Il testo dell’articolo 639 c.p. è di fatto “sfuggito” alla depenalizzazione di numerose fattispecie di reato operata dal Decreto Legislativo n. 7/2016 e, successivamente, nel 2018, la Corte Costituzionale ha confermato la rilevanza penale delle condotte dei “writers”, dichiarando – con Sentenza n. 102– l’inammissibilità delle due questioni di legittimità costituzionale sollevate dai Tribunali di Milano e Aosta in relazione al regime sanzionatorio previsto dalla citata norma.
Vi è da dire che, nel caso in cui venga avanzata domanda di rinvio a giudizio per il reato di cui all’art. 639 c.p., può trovare applicazione l’istituto della c.d. sospensione del processo con richiesta di “messa a prova”, grazie al quale si può ottenere una sentenza di proscioglimento per estinzione del reato (in parole povere nessuna condanna comparirà sul casellario giudiziale dell’imputato in caso di esito positivo del periodo – appunto – di messa alla prova). Tale istituto tuttavia, per trovare applicazione, presuppone, da un lato, l’esecuzione di un lavoro di pubblica utilità, consistente in una prestazione gratuita in favore della collettività e, dall’altro, il risarcimento del danno da parte dell’autore del fatto. Inoltre, tale beneficio può essere concesso solo una volta ed è escluso nei casi in cui l’imputato sia stato dichiarato dal giudice delinquente abituale o per tendenza (ai sensi degli articoli 102, 103, 104, 105 e 108 c.p.).

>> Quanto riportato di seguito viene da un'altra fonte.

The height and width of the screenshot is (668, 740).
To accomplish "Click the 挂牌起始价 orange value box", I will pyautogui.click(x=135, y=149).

Al contrario, in caso di una sentenza di condanna, sono comunque applicabili le sanzioni alternative (come l’affidamento in prova ai servizi sociali); ovviamente, in tal caso tale statuizione di condanna, una volta divenuta definitiva, verrà annotata sul casellario giudiziale dell’imputato, con tutte le evidenti ripercussioni negative che ciò può comportare.
Per quanto riguarda invece la giurisprudenza relativa al tema che ci occupa, si segnala che la Corte di Cassazione – Seconda Sezione Penale, con la Sentenza n. 16731 del 20 aprile 2016, ha escluso la punibilità del graffitaro – ritenendo sussistente la particolare “tenuità del fatto” – nel caso in cui sul muro su cui opera il writer vi siano scritte preesistenti. Di contro, si segnala invece un’interessante pronuncia (Sentenza numero 23069 del 23 maggio 2018) con cui la Corte di Cassazione ha annullato una sentenza emessa dal Tribunale di Firenze che aveva assolto un cittadino straniero il quale aveva stato imbrattato il muro di un loggiato di interesse storico – artistico già deturpato, ritenendo che, ai fini della configurabilità del reato di cui all’art. 639 c.p., “la sussistenza del dolo non è esclusa dalla presenza di altre scritte già presenti”.
Non solo.
Alle sanzioni penali di cui sopra se ne affiancano altre di carattere amministrativo – che variano di comune in comune – che sono state introdotte da molteplici ordinanze volte a tutelare il decoro urbano e con cui le amministrazioni comunali tentano di porre un argine al fenomeno dei graffiti.
Ad esempio, a Roma si rischia una multa da 300 a 500 euro, oltre che l’obbligo per il graffitaro di ripulire entro 15 giorni la parete, pena un ulteriore addebito da parte del Comune alla fine dei lavori; inoltre, così come a Milano (Comune in cui è stata pure redatta una “banca dati” dei c.d. “tags”, ovvero delle firme dei graffitari), anche la capitale ha deciso di costituirsi parte civile in tutti i processi colti in flagranza di reato.”